About the Role:We're looking for a Staff Data Engineer to join the Data Platform Engineering team at Hims & Hers as a key technical driver for our most critical platform initiatives. Your scope spans multiple squads: you will drive shared architectural decisions, enhance cross-team reliability, and improve the overall developer experience for a team of nine engineers building the infrastructure that powers patient care for millions of Hims & Hers subscribers.
This is a hands-on execution role. You will own large, complex deliverables end-to-end - from design through production - across our full stack: BigQuery, dbt, Airflow on Astronomer, Confluent Kafka, Databricks, Fivetran, and Terraform/OpenTofu. You will be the DRI (Directly Responsible Individual) for cross-squad initiatives and the engineer other Senior DEs look to for technical direction and growth.

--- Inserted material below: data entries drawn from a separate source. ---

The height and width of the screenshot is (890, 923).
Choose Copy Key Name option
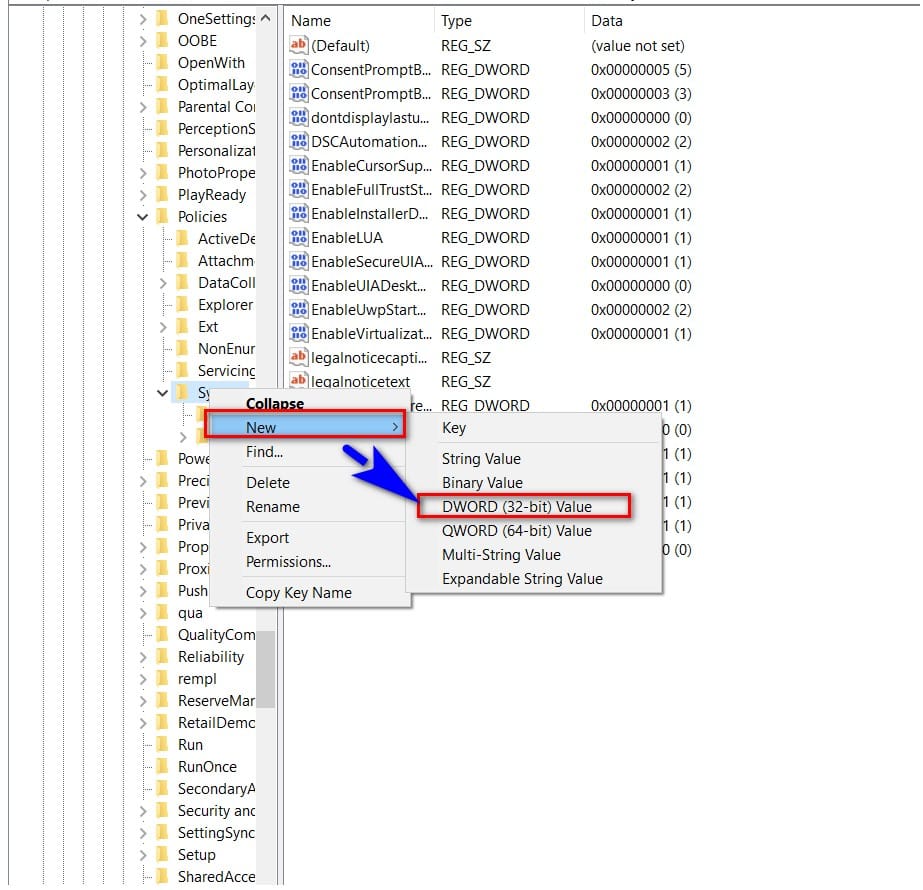298,593
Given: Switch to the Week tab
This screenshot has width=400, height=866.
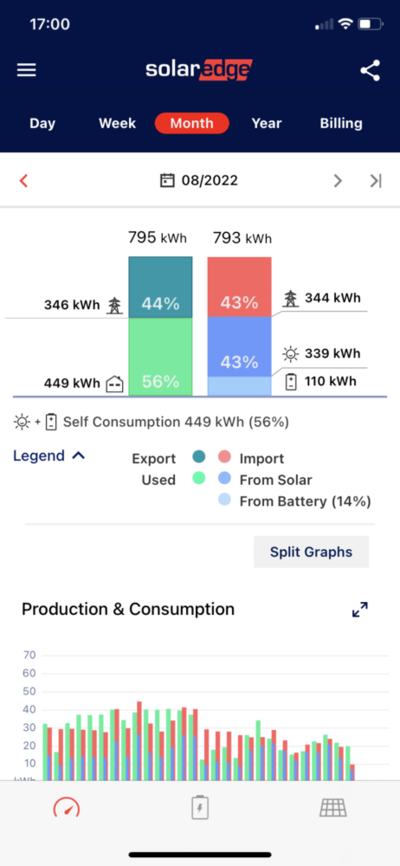Looking at the screenshot, I should click(117, 123).
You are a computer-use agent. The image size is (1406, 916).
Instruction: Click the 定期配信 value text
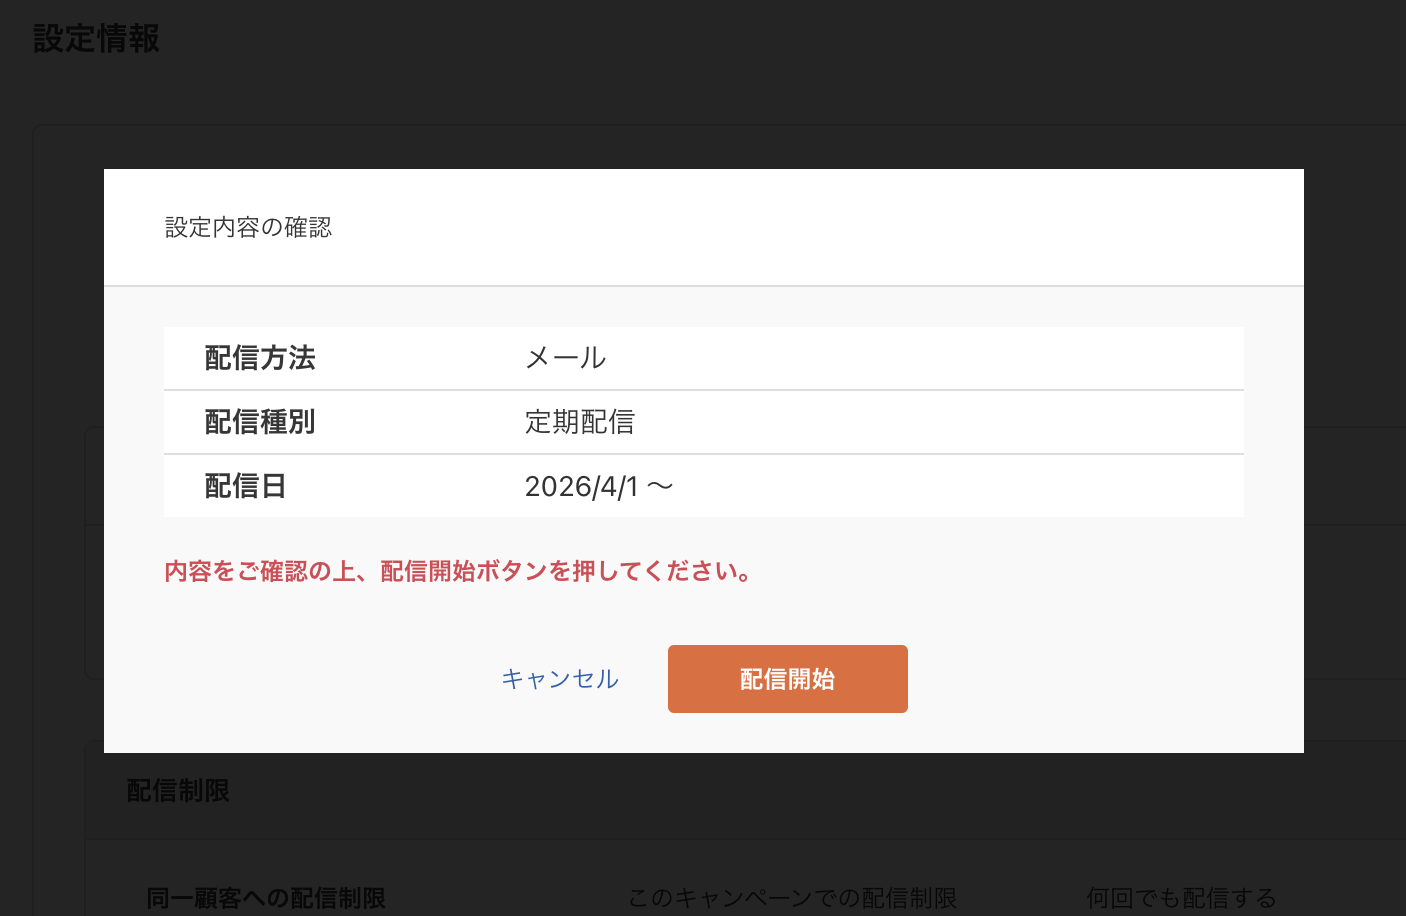580,422
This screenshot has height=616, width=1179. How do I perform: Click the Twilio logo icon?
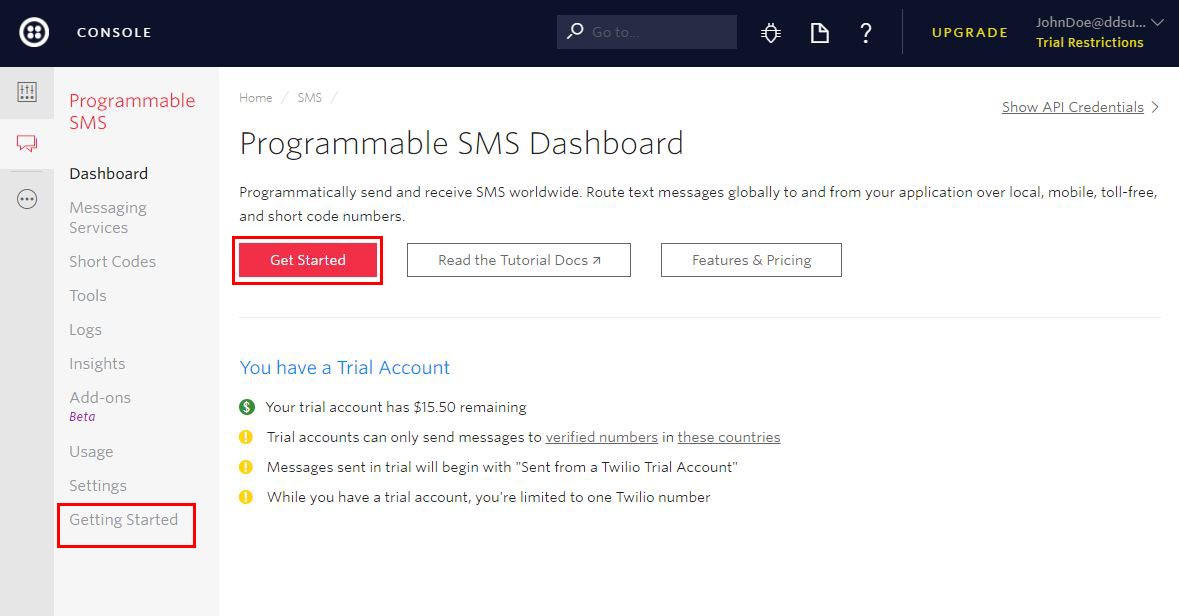point(34,32)
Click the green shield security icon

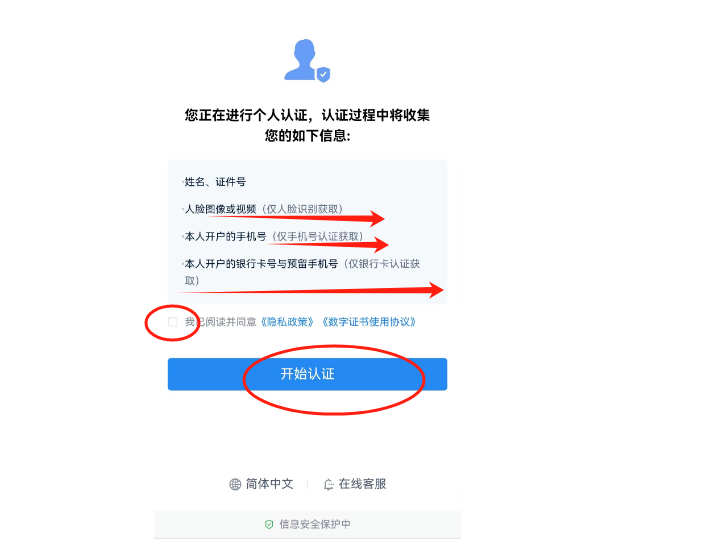269,524
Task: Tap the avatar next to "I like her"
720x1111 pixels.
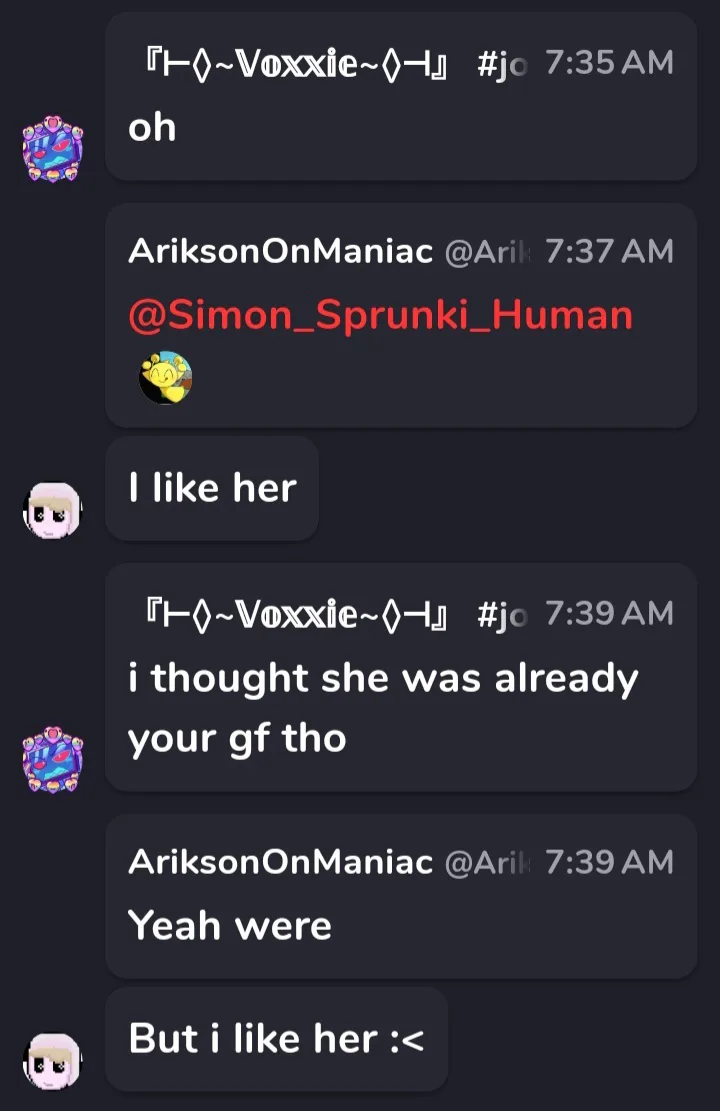Action: pyautogui.click(x=52, y=509)
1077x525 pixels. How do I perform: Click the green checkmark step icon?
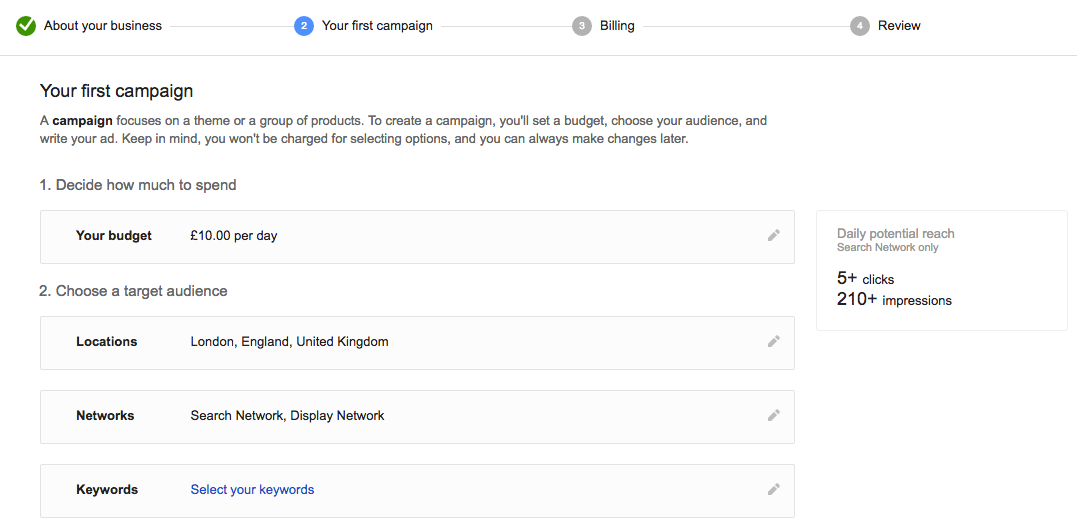click(x=26, y=26)
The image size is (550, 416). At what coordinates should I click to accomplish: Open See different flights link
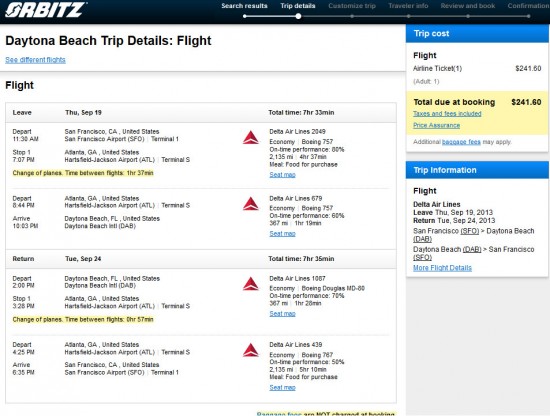[35, 60]
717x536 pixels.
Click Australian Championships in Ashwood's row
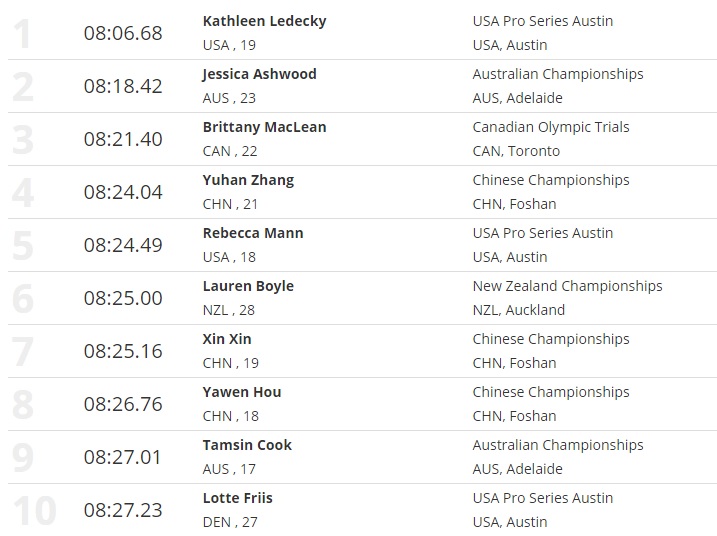pyautogui.click(x=558, y=74)
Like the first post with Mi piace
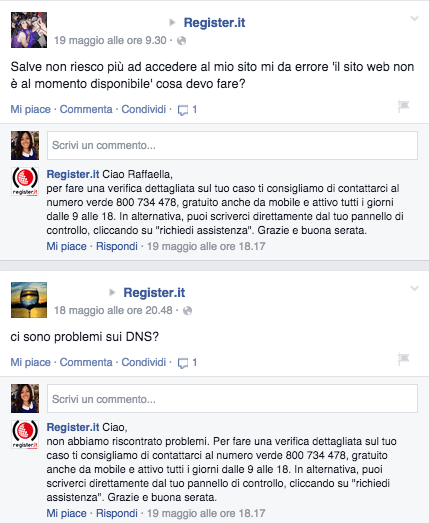Image resolution: width=429 pixels, height=523 pixels. coord(30,109)
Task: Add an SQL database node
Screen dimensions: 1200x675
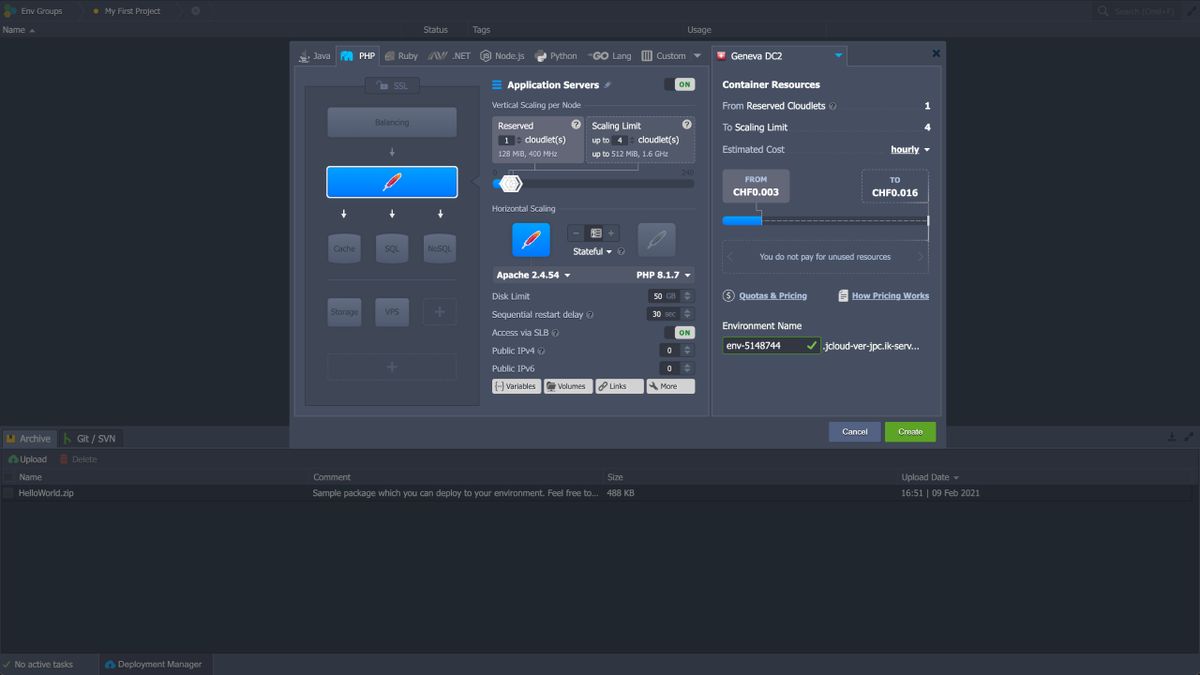Action: pyautogui.click(x=392, y=248)
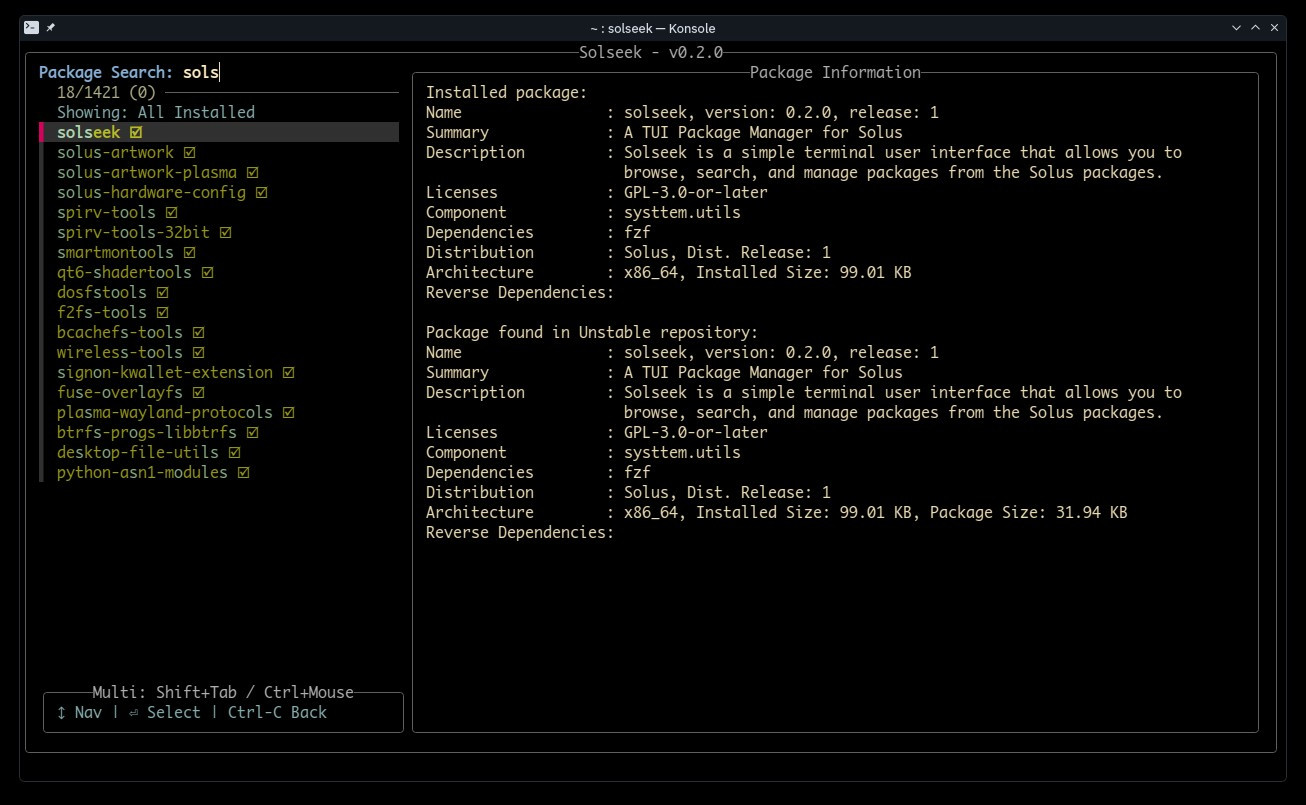This screenshot has width=1306, height=805.
Task: Click the Nav arrows hint in the footer
Action: pyautogui.click(x=79, y=712)
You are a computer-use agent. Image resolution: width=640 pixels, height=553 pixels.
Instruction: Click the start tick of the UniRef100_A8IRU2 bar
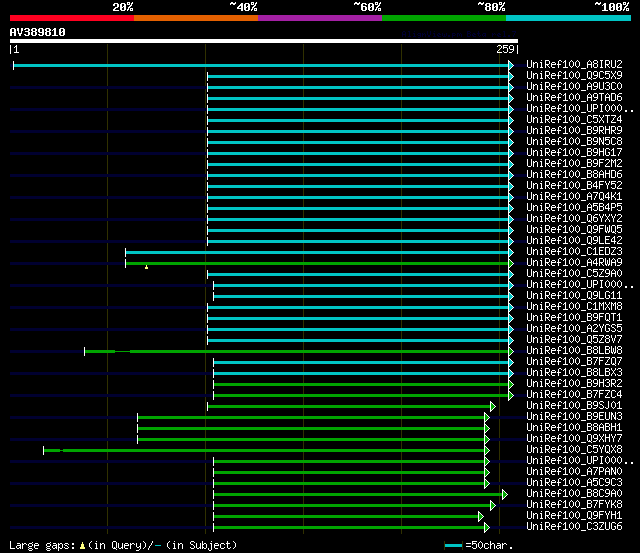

You Will:- Serve as DRI for high-complexity, multi-sprint platform initiatives - Fivetran connector buildouts, Databricks Lakehouse migration workstreams, event streaming infrastructure, lower environment implementation, and engineering standards adoption
- Architect, build, and maintain production-grade ingestion pipelines and platform infrastructure - from source connectivity through Bronze/Silver layers - that Analytics Engineering, Data Science, and business teams build on daily
- Design, implement, and operate event-driven and streaming data pipelines using Kafka, PySpark, and Databricks Structured Streaming - including defining scaling strategies, cost guardrails, consumer lag alerting, and runbooks before those services reach production
- Own the ingestion and raw-to-cleansed layer (Bronze to Silver) data contracts, schema governance, and SLAs
- Own data quality for pipelines you build: write dbt tests, wire anomaly detection, validate schemas, and alert on data drift - pipelines ship with quality gates, not after them
- Own the reliability of systems you build: establish KPIs and SLOs, implement Datadog monitoring and alerting as code, participate in the on-call rotation, and own Tier 1 operational tickets and runbooks for systems under your domain
- Own the integration and data activation layer - Fivetran connectors and Hightouch reverse ETL pipeline connectors - end-to-end from IaC provisioning to production monitoring and schema change governance
- Support Analytics Engineers, Data Scientists, and ML engineers by building platform capabilities and data pipelines that unblock their roadmap; partner with legal, security, and DevOps on compliance controls and IaC hardening as needed. DE's responsibility is the platform layer and data delivery; transformation logic and model readiness for serving are owned by Analytics Engineering
- Identify and resolve systemic inefficiencies across DPE-owned pipelines and infrastructure - root cause, not just symptom
- Mentor Senior Data Engineers through design reviews, code reviews, and pairing; help them grow from squad-level to cross-squad scope
- Contribute to and drive adoption of engineering standards - testing practices, CI/CD patterns, observability-as-code, Schema Registry governance - and participate in ARC reviews for changes with cross-team or cost impact
You Have:- 8+ years of professional experience designing, building, and operating data pipelines and platform infrastructure
- Experience with CDC (Change Data Capture) patterns for real-time ingestion.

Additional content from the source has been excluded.